Written request: Please convert the material from the line with "Where should I" to the line with "click(944, 29)" into a Markdown table with the columns Row and Line text, skipping any blank lines.

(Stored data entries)
+++++

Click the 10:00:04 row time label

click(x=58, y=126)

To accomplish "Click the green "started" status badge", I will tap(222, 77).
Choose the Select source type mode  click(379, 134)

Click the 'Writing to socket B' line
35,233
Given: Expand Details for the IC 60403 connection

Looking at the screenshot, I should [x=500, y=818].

+++++

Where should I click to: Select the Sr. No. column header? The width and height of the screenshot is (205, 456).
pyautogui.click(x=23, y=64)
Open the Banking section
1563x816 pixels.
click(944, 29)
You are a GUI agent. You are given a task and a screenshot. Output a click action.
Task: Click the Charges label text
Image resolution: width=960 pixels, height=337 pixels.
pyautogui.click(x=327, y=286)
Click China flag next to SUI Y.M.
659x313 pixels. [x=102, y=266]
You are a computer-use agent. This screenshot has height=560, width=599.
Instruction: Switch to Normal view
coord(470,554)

+++++

Answer:
| Row | Line text |
|---|---|
| 1 | Where should I click to: Select the Sr. No. column header? The width and height of the screenshot is (205, 456). |
| 2 | pyautogui.click(x=23, y=64) |
| 3 | Open the Banking section |
| 4 | 1563x816 pixels. |
| 5 | click(944, 29) |